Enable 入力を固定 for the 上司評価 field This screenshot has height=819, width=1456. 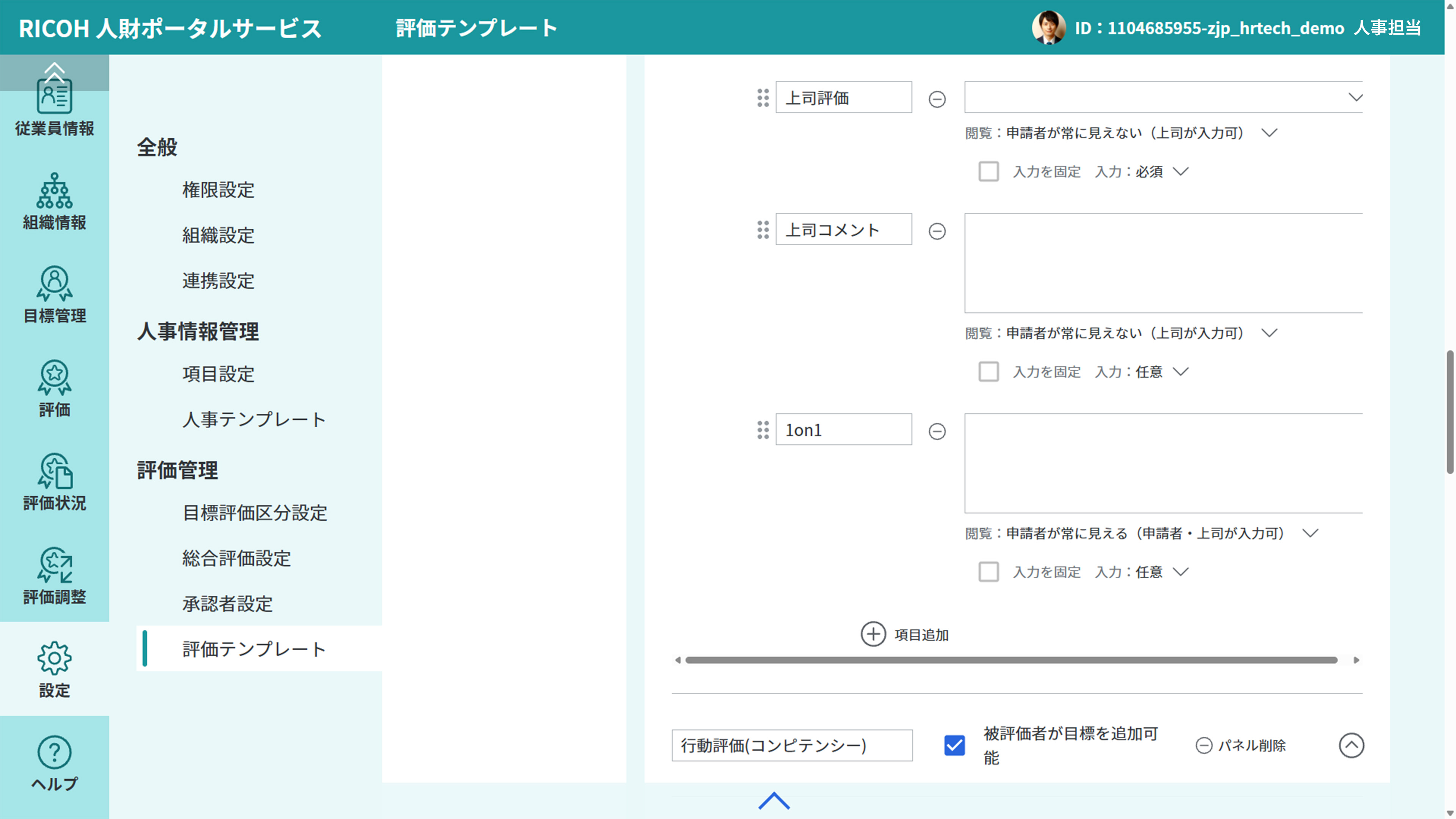coord(989,171)
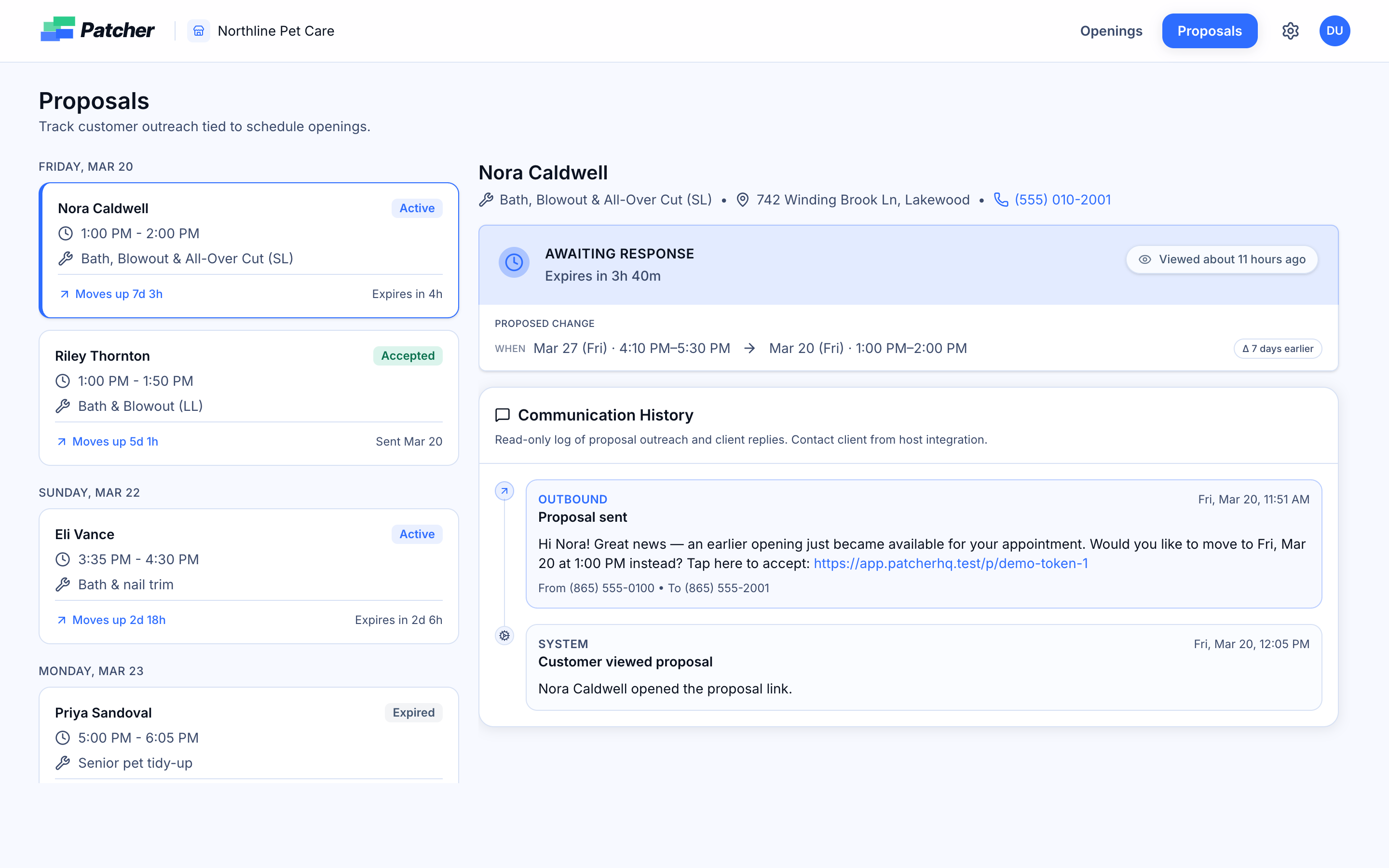The image size is (1389, 868).
Task: Click the outbound arrow marker on the timeline
Action: tap(504, 491)
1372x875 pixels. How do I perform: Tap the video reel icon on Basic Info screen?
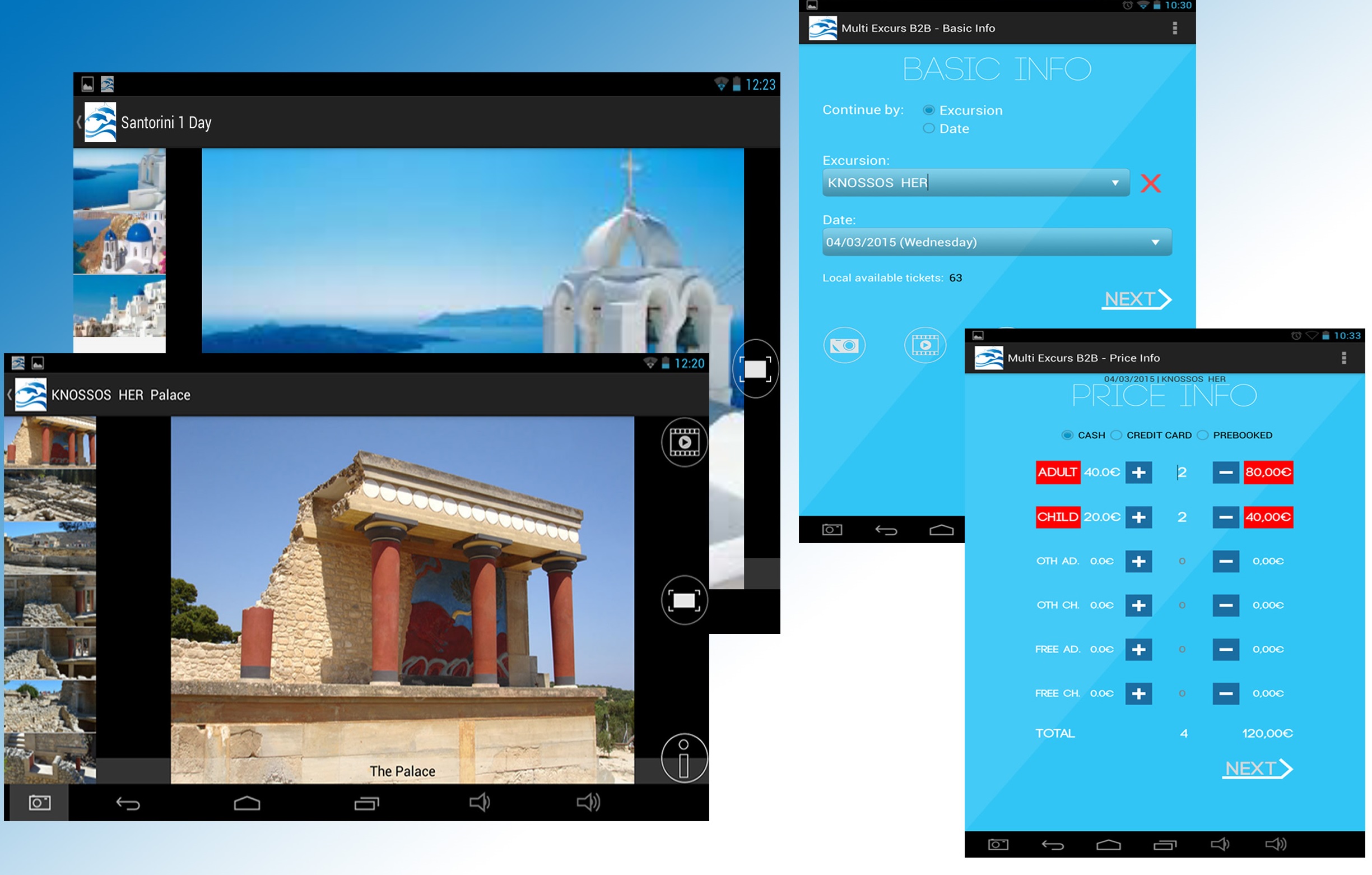point(925,344)
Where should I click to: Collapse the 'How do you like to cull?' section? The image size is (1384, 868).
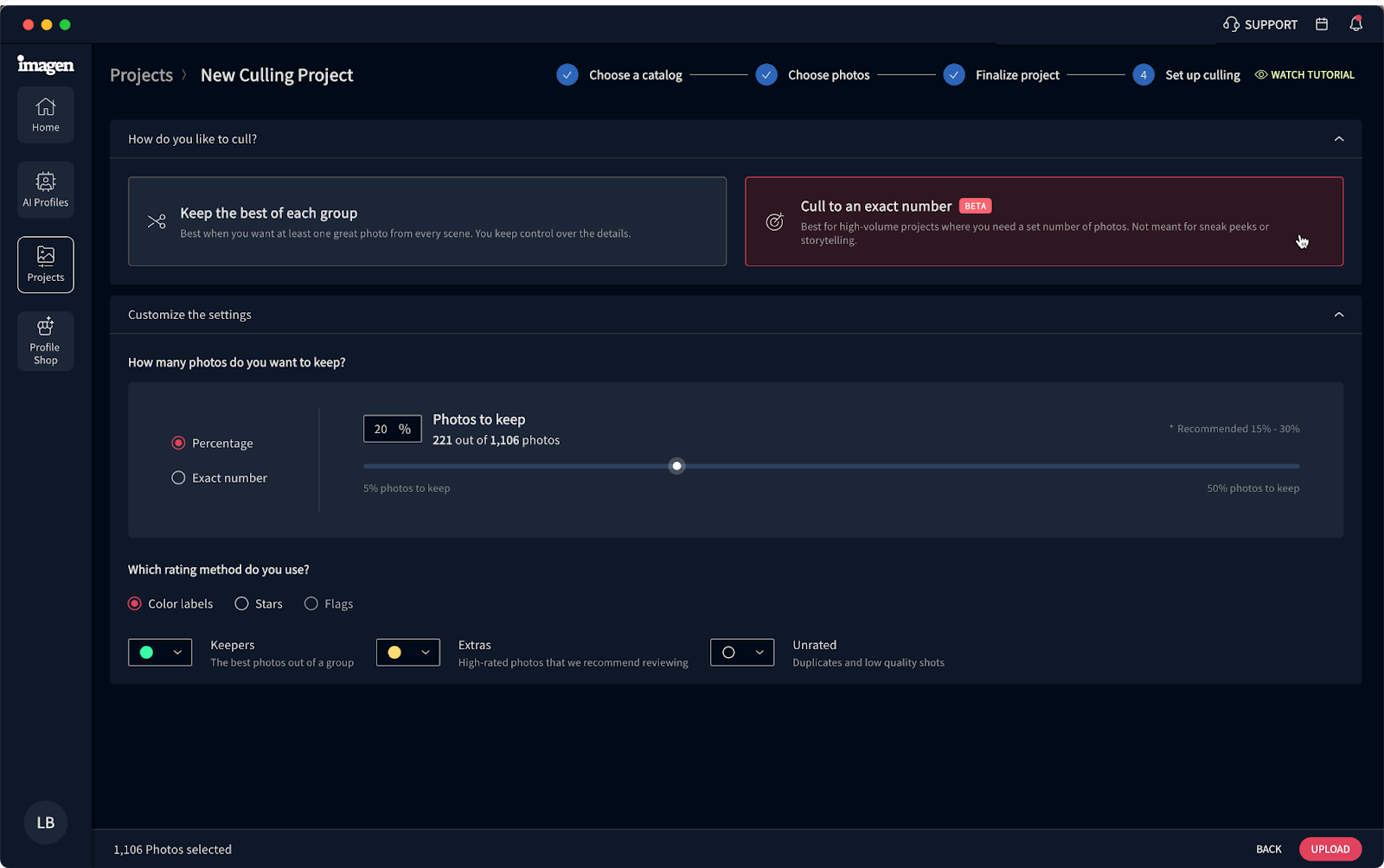(1339, 138)
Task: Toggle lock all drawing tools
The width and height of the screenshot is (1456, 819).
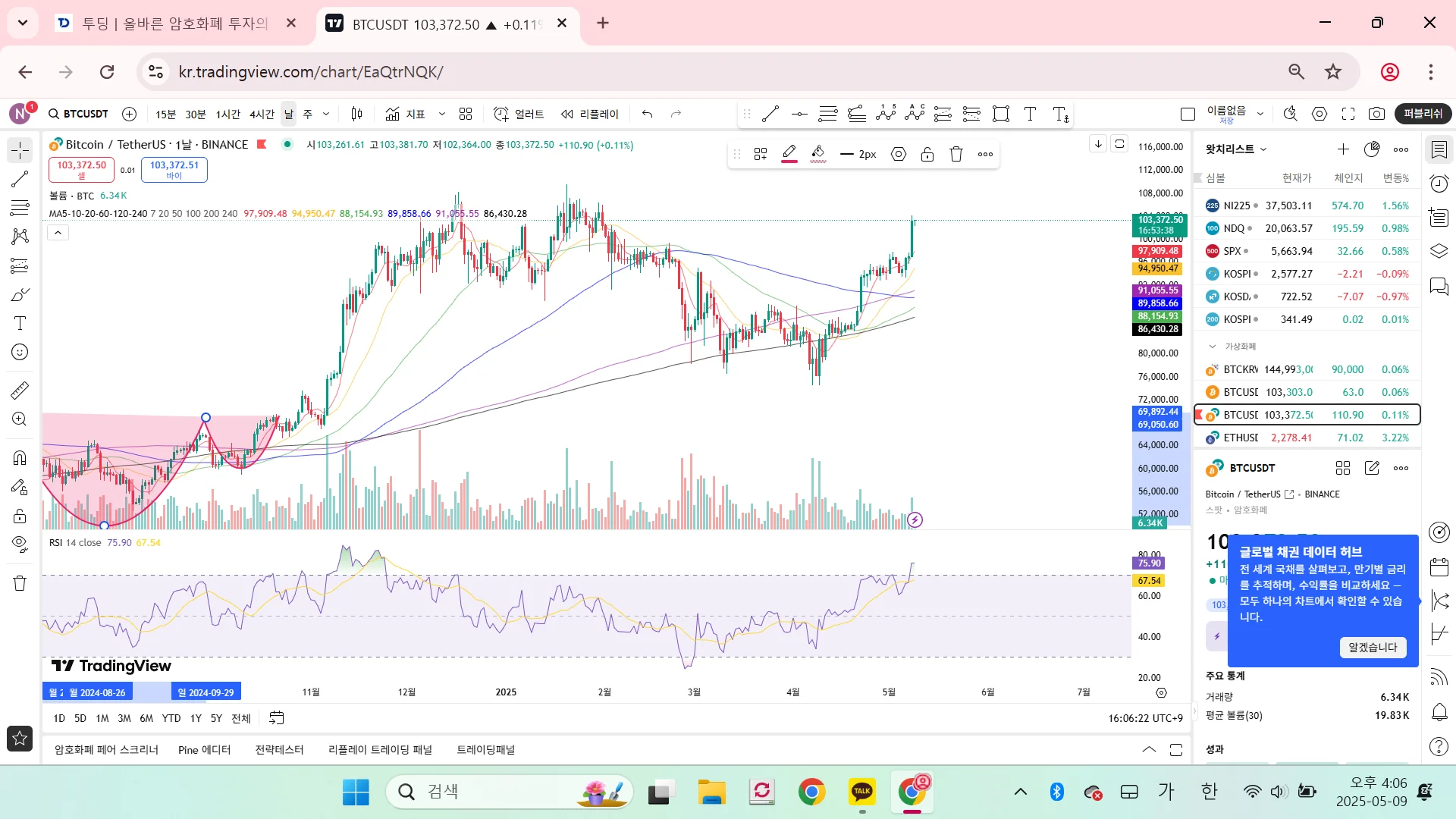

────────────────────

> Exercise instructions
Reproduce exactly, and only, the lines from the one containing "Task: Toggle lock all drawing tools" through the last line of the records above, both included, leaving out any pictures.

> Solution to this problem
Task: Toggle lock all drawing tools
The width and height of the screenshot is (1456, 819).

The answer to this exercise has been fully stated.